Re: [PATCH 11/15] find multi-byte comment chars in unterminated buffers

Phillip Wood <phillip.wood123@xxxxxxxxx> · Fri, 8 Mar 2024 16:20:12 +0000

On 08/03/2024 15:58, Junio C Hamano wrote:
Phillip Wood <phillip.wood123@xxxxxxxxx> writes:

I agree with your analysis. I do wonder though if we should reject
whitespace and control characters when parsing core.commentChar, it
feels like accepting them is a bug waiting to happen. If
comment_line_char starts with ' ' or '\t' that part will be eaten by
the strspn() above and so starts_with_mem() wont match. Also we will
never match a comment if comment_line_str contains '\n'.

Another thing I was wondering is what we want to do a random
byte-sequence that may match from the middle of a multi-byte UTF-8
character.

The reason I haven't mentioned these "nonsense input" is because
they will at worst only lead to self-denial-of-service to those who
are too curious, and will fall into "don't do it then" category.

We could certainly leave it as-is and tell users they are only hurting 
themselves if they complain when it does not work.

Also, what exactly is the definition of "nonsense" will become can
of worms.  I can sympathise if somebody wants to use "#\t" to give
themselves a bit more room than usual on the left for visibility,
for example, so there might be a case to want whitespace characters.
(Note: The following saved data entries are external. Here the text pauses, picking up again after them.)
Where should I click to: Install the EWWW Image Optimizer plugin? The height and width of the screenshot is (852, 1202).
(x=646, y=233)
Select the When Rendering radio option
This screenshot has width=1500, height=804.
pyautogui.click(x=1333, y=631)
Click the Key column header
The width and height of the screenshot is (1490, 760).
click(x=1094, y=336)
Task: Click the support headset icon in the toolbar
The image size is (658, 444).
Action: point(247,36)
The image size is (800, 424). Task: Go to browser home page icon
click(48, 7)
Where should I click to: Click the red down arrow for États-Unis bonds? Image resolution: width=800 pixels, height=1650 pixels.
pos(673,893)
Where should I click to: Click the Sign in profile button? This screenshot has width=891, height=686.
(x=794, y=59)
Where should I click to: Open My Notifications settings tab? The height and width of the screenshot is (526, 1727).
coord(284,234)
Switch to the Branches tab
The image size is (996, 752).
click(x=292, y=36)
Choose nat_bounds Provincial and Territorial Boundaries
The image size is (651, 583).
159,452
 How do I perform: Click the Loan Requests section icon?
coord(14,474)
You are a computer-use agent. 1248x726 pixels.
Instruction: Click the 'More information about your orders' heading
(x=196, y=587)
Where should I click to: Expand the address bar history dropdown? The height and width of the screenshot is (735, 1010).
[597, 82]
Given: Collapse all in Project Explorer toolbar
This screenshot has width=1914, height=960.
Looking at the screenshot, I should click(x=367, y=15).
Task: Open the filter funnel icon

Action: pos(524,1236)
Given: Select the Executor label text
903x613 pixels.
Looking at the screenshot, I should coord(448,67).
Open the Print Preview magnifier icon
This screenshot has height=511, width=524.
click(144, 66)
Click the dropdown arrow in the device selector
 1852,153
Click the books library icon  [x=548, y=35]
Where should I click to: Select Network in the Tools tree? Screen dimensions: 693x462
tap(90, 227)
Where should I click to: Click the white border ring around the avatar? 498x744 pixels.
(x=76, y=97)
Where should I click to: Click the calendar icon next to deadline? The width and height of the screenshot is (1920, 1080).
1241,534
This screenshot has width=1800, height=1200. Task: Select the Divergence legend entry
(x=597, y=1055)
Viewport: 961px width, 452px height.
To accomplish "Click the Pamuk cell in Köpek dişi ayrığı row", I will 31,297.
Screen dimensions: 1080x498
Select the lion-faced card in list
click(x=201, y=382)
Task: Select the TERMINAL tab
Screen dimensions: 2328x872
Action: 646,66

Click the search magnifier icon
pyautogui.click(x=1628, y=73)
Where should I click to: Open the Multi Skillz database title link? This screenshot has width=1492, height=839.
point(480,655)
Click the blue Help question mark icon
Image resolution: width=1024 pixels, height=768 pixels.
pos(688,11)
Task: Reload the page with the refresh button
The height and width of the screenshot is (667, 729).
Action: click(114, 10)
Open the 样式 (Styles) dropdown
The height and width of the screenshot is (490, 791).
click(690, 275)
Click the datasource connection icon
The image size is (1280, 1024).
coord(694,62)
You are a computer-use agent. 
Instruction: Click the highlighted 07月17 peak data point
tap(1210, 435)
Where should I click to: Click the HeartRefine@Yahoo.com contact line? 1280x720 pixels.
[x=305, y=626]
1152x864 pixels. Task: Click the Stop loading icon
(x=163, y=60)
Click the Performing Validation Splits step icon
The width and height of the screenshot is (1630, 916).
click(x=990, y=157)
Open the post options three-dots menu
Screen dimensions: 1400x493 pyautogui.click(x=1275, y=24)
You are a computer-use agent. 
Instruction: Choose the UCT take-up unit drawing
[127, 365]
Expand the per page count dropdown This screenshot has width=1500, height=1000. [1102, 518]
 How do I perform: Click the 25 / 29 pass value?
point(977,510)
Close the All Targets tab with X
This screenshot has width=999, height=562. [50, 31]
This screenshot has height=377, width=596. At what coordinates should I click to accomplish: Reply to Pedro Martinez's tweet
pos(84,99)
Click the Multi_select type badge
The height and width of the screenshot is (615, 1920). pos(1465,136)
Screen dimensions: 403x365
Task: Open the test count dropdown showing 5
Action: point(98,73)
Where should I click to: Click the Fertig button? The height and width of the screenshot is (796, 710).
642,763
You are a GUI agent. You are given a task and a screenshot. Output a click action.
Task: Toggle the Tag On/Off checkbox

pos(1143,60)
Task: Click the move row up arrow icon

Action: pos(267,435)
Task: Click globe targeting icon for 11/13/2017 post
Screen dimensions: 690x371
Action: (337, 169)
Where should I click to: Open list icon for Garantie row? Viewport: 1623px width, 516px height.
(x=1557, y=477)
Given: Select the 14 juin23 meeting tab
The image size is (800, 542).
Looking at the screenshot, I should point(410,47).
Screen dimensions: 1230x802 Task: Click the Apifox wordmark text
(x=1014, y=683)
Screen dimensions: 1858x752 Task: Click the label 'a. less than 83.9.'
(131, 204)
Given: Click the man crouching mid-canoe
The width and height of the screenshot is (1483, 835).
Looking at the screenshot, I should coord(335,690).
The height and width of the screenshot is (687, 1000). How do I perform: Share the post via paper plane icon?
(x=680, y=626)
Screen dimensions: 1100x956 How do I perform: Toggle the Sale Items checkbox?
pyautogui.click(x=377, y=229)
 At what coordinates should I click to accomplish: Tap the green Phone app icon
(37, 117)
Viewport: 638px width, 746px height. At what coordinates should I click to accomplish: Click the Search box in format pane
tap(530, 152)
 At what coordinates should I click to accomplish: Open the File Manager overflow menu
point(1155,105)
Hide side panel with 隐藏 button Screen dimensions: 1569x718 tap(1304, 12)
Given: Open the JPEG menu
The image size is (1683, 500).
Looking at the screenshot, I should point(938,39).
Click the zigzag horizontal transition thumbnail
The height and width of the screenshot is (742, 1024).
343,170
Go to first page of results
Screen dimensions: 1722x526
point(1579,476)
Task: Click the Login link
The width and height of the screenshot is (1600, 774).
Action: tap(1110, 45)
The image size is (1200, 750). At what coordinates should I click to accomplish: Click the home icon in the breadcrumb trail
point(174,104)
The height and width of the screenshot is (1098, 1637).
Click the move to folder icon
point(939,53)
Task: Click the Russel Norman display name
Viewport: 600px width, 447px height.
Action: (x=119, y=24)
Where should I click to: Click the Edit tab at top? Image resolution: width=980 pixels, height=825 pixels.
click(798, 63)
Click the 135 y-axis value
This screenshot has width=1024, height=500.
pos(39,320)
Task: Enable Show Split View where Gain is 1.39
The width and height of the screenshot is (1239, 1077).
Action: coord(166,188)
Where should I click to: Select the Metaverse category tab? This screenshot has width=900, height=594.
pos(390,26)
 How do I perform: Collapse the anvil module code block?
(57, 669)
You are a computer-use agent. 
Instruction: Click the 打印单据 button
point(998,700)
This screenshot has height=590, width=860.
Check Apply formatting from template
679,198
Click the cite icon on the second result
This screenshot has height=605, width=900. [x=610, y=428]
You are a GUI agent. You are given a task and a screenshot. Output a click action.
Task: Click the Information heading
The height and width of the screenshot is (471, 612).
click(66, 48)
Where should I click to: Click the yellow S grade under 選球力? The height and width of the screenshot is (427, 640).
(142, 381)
That's fair, maybe we could just ban leading whitespace if we do decide 
to restrict core.commentChar

Best Wishes

Phillip

Not sure why lines that start with CR are considered comment lines,
though.

I think it is a lazy way of looking for an empty line ending in CR LF,
it should really be

	|| (bol[0] == '\r' && bol[1] == '\n') ||

My recollection matches your speculation.

IIRC the lazy persono was probably me but I didn't run "git blame".